Психоаналитический путь
Постараемся доказать, почему мы не можем принять интерпретацию художественных символов некоторых теоретиков психоанализа. В их исследованиях мы, прежде всего обнаруживаем стремление истолковать художественный объект как символическое изображение половых органов или отцовского или материнского начала. Наиболее крайние примеры содержатся в книге Г. В. Гроддека «Человек как символ» [1]. Он утверждает, например, что позы фигур в работах Рембрандта «Анатомия», если их рассматривать в последовательности, идущей от заднего плана картины к переднему, а также положение фигур в скульптурной группе «Лаокоон», если их рассматривать, начиная с правой группы и кончая левой, являются изображениями мужского полового органа в стадии возбуждения и ослабления. Самое обычное возражение против подобного истолкования состоит в указании на его односторонность, которая выражается в признании секса самым важным и основным моментом человеческой жизни, к которому самопроизвольно все сводится. Психологи уже указывали, что это положение не является доказанным. В лучшем случае эта теория верна лишь в отношении отдельных индивидов с нарушенной психикой или даже для определенных периодов культуры, на протяжении которых «сверхразгулявшаяся сексуальность перехлестывает всякие пределы». В этой связи Карл Густав Юнг заметил: «Хорошо известно, что, когда у нас сильно болят зубы, мы можем думать только о них и ни о чем больше» [2].

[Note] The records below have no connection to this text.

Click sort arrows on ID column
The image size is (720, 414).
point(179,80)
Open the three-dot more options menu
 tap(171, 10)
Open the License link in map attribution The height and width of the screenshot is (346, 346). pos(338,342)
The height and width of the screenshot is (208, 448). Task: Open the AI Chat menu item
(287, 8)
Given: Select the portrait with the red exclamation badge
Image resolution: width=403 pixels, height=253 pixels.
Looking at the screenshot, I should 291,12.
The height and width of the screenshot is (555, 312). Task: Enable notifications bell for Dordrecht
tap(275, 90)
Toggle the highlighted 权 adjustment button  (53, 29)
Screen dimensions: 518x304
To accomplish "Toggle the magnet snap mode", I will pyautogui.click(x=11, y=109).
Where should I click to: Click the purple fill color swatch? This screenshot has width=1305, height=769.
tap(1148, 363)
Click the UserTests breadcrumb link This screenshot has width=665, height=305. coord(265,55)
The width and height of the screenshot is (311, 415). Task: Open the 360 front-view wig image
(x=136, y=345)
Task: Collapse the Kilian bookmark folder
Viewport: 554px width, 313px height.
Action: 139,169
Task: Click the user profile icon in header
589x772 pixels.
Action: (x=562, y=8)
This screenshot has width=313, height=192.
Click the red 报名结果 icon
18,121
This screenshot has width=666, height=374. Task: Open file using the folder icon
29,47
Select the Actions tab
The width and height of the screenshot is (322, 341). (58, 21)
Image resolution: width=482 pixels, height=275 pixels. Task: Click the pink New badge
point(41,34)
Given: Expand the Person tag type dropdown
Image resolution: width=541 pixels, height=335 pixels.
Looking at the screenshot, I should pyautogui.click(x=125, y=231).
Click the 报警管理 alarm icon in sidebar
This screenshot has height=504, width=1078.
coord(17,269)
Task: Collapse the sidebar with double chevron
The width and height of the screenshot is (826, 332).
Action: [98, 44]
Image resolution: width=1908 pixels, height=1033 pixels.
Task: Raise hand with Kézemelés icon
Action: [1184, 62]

Но, по-видимому, более существенным является другое возражение. Психоанализ рассматривает зрительно воспринимаемые факты в произведении искусства как изображение других одинаково конкретных и индивидуальных фактов. Если мы после анализа произведения искусства ничего в нем не находим, кроме намеков на органы и функции человеческого тела, то удивительно, что же де лает искусство таким универсальным и заведомо важным творением человеческого разума? Его роль оказывается в данном случае весьма жалкой. Секс является не более важным и не менее символичным, чем другие виды человеческого опыта. В различных видах искусства, так же как и в обычном употреблении, «нейтральные» ситуации часто используются как завуалированный намек на сексуальное значение. Например, Рабле предупреждал мужей остерегаться монахов потому, что даже тень монастырской колокольни является плодородной.